Microbial polysaccharide is the most important biopolymer secreted either by bacteria, fungi, or yeast as natural non-toxic, biodegradable and renewable sugar monomers. Microbial EPS owing to their interesting physicochemical and rheological properties has a wide range of industrial application such as in pharmaceuticals, cosmetics, food and Microbial enhanced oil recovery. This study was aimed to identify exopolysaccharide synthesizing genes in three bacterial isolates from Bonny River in Rivers State, Nigeria.

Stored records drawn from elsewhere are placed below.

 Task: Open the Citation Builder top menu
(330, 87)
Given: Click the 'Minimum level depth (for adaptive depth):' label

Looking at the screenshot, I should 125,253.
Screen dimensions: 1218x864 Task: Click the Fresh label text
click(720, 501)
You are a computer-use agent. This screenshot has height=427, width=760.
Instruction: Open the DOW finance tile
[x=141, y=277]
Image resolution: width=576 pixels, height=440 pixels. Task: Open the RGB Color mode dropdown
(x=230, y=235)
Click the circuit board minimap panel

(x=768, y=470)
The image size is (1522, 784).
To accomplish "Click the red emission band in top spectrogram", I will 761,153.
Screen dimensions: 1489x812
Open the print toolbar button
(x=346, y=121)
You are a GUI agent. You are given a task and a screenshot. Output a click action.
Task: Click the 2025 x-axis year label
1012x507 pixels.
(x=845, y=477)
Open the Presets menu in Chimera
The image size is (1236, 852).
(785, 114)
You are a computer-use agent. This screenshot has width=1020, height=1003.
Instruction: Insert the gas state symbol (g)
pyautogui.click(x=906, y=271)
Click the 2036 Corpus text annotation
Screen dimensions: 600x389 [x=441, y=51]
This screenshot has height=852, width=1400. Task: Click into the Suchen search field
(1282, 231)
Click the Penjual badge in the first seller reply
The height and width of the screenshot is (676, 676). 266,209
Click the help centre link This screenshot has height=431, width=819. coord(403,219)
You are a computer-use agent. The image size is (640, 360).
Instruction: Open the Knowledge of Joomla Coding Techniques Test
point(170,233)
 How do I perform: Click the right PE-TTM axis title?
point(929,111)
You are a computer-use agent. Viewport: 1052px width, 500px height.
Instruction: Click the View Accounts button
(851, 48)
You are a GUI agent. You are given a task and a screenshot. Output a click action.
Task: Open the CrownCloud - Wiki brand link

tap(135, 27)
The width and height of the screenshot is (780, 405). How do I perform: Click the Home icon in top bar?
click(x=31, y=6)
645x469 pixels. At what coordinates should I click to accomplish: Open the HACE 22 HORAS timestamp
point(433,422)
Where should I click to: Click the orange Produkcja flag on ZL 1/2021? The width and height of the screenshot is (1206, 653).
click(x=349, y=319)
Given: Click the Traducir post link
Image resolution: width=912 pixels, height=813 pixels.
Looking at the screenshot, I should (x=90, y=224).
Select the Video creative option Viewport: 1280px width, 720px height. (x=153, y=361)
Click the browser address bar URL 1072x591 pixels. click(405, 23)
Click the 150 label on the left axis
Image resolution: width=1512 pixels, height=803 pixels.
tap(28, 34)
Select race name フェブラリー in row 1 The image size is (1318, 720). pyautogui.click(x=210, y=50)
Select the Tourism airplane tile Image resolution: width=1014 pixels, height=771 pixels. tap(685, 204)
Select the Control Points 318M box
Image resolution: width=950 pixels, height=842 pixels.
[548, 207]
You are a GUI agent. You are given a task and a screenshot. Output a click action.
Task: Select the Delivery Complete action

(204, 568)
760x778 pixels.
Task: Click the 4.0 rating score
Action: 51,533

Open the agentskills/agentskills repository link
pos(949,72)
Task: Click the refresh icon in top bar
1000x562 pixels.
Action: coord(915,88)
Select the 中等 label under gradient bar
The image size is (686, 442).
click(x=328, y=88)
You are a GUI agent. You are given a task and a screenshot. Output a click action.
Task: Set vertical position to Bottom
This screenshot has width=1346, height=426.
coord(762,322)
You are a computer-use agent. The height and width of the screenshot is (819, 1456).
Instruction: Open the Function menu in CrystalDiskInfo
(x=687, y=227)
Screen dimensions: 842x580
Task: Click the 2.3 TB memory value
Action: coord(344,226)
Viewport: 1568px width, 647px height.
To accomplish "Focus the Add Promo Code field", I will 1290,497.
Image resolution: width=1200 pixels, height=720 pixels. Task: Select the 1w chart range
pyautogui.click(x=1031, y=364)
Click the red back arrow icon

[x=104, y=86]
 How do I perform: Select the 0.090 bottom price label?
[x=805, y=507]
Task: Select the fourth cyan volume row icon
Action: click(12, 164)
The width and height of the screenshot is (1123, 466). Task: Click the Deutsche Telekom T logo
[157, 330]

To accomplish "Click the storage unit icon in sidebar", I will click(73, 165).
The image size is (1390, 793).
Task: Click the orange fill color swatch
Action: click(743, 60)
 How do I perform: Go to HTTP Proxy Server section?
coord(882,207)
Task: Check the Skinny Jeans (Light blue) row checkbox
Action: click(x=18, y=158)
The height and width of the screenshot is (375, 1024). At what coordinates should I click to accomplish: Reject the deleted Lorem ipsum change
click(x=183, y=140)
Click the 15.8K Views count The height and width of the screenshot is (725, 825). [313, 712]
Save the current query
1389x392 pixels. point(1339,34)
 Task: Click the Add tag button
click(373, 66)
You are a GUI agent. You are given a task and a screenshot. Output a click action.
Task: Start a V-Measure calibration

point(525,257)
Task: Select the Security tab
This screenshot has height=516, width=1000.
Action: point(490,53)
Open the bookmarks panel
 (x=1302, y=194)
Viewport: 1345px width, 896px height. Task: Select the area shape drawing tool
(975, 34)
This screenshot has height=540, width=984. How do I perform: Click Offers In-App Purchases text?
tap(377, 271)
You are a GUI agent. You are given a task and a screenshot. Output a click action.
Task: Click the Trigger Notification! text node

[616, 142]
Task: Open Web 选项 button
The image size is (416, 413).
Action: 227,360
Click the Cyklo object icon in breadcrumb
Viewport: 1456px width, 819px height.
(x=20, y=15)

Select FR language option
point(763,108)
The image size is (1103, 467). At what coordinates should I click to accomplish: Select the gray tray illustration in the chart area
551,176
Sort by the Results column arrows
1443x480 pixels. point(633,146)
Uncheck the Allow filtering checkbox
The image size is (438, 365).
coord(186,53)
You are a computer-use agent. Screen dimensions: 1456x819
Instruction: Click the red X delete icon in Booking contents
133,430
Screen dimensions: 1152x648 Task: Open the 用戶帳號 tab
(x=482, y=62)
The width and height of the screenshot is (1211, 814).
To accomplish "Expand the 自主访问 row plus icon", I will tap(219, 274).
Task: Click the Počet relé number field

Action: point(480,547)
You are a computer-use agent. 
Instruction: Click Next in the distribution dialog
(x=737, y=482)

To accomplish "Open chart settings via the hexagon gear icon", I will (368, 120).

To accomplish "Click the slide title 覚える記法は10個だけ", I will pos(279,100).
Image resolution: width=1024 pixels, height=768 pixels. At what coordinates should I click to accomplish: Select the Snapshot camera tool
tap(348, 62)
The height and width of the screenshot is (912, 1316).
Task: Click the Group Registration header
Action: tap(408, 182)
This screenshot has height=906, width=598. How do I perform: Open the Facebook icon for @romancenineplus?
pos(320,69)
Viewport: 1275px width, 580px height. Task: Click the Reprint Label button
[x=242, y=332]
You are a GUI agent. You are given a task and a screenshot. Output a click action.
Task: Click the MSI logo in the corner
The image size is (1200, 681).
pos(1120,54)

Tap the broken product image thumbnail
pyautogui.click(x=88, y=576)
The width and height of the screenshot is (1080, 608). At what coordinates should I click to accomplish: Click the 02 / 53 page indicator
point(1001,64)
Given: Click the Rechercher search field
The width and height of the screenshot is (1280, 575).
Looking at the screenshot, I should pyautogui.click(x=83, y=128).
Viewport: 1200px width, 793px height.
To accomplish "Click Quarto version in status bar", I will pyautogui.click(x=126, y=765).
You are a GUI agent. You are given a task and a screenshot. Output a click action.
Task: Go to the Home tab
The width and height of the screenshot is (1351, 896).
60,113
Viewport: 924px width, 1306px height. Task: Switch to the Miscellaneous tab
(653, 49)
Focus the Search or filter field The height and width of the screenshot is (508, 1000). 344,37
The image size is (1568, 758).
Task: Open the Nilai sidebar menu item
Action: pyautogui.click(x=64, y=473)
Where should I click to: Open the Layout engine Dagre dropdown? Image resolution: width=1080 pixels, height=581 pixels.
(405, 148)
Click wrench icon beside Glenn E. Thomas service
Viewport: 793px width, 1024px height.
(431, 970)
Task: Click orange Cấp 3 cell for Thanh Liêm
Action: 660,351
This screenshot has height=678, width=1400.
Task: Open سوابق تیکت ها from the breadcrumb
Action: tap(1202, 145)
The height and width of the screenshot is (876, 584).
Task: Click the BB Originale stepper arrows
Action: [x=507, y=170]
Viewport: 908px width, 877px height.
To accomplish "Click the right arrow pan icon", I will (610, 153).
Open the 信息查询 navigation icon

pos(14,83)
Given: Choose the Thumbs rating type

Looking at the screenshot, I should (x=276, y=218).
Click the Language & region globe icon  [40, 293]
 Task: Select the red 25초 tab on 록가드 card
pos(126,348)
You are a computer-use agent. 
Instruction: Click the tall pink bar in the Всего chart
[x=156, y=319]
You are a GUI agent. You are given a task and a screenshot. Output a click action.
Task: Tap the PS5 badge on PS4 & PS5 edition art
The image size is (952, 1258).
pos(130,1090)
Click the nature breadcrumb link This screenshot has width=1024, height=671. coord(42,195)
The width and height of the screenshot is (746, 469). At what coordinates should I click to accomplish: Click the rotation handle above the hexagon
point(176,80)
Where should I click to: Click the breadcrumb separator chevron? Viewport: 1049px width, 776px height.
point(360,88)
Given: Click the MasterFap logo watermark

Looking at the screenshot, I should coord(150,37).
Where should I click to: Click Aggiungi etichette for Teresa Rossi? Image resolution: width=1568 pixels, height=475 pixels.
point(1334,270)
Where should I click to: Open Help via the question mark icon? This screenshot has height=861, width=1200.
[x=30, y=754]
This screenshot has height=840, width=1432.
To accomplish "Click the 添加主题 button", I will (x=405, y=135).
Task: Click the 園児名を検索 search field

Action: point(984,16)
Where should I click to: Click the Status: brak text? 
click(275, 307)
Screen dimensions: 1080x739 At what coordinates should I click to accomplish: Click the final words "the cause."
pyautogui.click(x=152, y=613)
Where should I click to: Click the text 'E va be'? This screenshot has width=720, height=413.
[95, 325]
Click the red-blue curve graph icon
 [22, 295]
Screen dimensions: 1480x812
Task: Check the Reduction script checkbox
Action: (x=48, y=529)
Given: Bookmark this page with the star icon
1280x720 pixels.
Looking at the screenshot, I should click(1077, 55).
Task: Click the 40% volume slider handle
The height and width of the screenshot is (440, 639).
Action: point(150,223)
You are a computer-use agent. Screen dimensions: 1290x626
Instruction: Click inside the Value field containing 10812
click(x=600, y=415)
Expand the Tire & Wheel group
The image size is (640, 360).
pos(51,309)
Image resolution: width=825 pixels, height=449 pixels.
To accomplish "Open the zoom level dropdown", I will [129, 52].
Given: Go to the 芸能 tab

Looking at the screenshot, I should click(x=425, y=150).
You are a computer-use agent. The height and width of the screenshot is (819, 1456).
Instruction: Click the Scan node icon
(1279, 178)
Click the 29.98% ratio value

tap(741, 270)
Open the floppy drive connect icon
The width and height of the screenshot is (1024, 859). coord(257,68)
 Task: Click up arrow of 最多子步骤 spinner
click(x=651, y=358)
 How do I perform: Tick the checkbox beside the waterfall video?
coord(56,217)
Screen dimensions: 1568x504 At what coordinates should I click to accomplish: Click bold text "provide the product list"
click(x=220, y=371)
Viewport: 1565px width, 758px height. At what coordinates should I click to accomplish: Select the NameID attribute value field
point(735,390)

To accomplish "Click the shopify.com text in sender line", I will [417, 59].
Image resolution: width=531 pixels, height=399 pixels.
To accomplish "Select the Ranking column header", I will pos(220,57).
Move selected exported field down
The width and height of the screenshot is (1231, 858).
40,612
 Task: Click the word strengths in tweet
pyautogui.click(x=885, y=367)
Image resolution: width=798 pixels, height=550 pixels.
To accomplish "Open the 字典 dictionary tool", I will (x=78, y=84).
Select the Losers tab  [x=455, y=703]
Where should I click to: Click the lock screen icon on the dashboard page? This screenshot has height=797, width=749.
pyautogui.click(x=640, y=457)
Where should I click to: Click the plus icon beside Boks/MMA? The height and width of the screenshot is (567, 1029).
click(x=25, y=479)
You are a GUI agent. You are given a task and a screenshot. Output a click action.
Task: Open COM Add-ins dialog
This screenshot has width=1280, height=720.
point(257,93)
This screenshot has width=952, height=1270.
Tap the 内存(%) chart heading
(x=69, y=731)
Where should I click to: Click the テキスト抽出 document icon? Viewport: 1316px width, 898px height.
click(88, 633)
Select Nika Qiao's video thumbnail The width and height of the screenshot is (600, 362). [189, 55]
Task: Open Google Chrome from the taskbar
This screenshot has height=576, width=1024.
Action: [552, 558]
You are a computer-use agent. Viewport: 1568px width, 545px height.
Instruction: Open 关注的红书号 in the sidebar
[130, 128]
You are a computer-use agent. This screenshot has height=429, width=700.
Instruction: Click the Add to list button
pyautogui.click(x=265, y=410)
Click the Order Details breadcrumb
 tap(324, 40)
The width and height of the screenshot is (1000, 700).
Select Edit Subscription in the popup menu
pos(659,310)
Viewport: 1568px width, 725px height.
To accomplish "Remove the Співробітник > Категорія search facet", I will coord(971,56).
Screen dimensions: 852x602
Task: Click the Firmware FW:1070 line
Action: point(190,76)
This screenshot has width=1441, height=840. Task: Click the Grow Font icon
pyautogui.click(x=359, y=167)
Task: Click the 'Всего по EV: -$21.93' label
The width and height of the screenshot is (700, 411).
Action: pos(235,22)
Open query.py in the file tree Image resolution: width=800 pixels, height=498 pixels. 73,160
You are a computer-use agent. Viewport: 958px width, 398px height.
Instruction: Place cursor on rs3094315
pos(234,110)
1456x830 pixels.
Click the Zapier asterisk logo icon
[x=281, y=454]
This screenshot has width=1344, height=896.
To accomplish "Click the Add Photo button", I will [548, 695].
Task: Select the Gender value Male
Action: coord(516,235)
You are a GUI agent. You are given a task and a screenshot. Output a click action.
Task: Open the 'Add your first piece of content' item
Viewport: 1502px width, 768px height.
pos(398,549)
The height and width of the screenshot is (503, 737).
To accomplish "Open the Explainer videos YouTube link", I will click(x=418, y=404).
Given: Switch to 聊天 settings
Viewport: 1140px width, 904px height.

The bacterial isolates were identified using the 16S rRNA gene sequence of the strains which carefully studied by making reference to the GenBank database using a BLAST search as Bacillus xiamensis, Bacillus safensis and Exiguobacterium aurantiacum using 16S rRNA PCR technique. Two priming Gylcosyltranferase genes (pGT) rfbp and cpsD were probed in the genome of the isolates after identification of the isolates. Two isolates Bacillus safensis and Exiguobacterium aurantiacum had both rfbp and cpsD genes while Bacillus xiamensis had only rfbp gene but no cpsD gene. The three isolates were examined for the Exopolysaccharide production on a minimal medium that contained g/l: KH2PO4 0.2, K2HPO4 1.5, MgSO4.7H2O 0.2, CaSO4.2H2O 0.1, FeCl3 0.002, yeast extract 0.5 and sucrose 20 and all three isolates produced EPS. At Optimum biomass of 0.15g/10 ml, the highest EPS yield of 10.20 g/l was obtained from Bacillus safenis. Exiguobacterium aurantiacum had optimum biomass of 0.11g/10ml with an EPS yield of 6.15g/l. The least biomass of 0.08g/10ml and EPS yield of 3.62 g/10ml was observed in Bacillus xiamensis. The biomass production was determined at Optical Density (OD) of 600nm while the EPS production was quantified by the Phenol Sulphuric acid method using glucose as a standard.